WASHINGTON—The Justice Department’s plans to investigate Alphabet Inc.’s GOOG -1.28% Google have been building over time, amid a growing public conversation about whether the government should do more to scrutinize the handful of giant tech firms that dominate the U.S. landscape.

The department’s antitrust division and the Federal Trade Commission, which share federal antitrust enforcement authority, have sent a variety of signals that they were eager to explore cutting-edge questions about how big tech is affecting the competitive landscape.

While the FTC in February announced a new task force to consider tech competition, the Justice Department has been planning its approach behind the scenes, while also holding public events to educate its staff and the public about the contours of the tech debate.

The department last July hosted a speech by Franklin Foer, author of “World Without Mind: The Existential Threat of Big Tech,” a book that raises alarm bells about Google and other tech giants that have built their dominance on the collection and use of big data.

“There’s so much hanging in the balance when we talk about their size and dominance. And therefore so much is resting in your hands,” Mr. Foer told the Justice Department audience.

“It’s something we should all be thinking about,” Justice Department antitrust chief Makan Delrahim said in opening remarks during Mr. Foer’s appearance.

Having that 800-pound gorilla on your side is a big advantage

—Louisiana Attorney General Jeff Landry

A couple of months later, the department met with a group of state attorneys general, including both Republicans and Democrats, who have raised concerns about big-tech dominance and tech-firm practices on issues like privacy. The two sides pledged to continue talking.

Louisiana Attorney General Jeff Landry, a Republican, said it was encouraging that the department now seems to be moving.

“Getting them to the table is going to really help accelerate the things that AGs on both sides of the aisle want to do,” Mr. Landry said. “Having that 800-pound gorilla on your side is a big advantage.”

In March, the department presented a speech by tech investor Roger McNamee, who has been deeply critical of Facebook Inc. and Google. And last month it held a public workshop exploring competition issues in advertising, including digital advertising, an issue that is likely to be a key piece of the Google probe, according to people familiar with the matter.

The Wall Street Journal reported Friday that the Justice Department is gearing up for an antitrust probe of Google. Out of public view, it built plans for an investigation while it worked out turf issues with the FTC. The commission conducted a broad U.S. probe of Google that ended in 2013 without enforcement action; this time, the department directly asked to be the agency to conduct an investigation, and the FTC agreed, people familiar with the matter said. That allowed Justice to begin moving forward in earnest.

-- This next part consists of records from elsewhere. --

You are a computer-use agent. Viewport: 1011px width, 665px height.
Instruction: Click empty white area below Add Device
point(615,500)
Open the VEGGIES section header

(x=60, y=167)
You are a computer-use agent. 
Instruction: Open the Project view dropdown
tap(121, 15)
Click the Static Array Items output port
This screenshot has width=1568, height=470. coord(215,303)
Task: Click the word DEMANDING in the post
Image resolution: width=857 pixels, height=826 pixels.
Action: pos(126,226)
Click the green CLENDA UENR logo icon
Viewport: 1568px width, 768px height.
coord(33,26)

Google critics, including rival businesses, that had been lodging complaints with the FTC are now being sent to the Justice Department instead, the people familiar with the matter said, adding that some have been in contact with the department already and others will be soon.

News Corp , which owns The Wall Street Journal, has complained about Google’s business practices to regulators in multiple countries.

The department is aiming to explore how Google uses its dominant position in search across a broad range of its businesses and whether the company exerts its market power unfairly to squelch smaller rivals whose innovations could make them competitive threats to Google, the people said. Justice Department officials, they said, have expressed an interest in a broad range of markets, from Google’s Android smartphone operating system to its third-party digital ad business, where Google is both a giant platform for selling ads on sites across the web and a dominant conduit for marketers to purchase online ads.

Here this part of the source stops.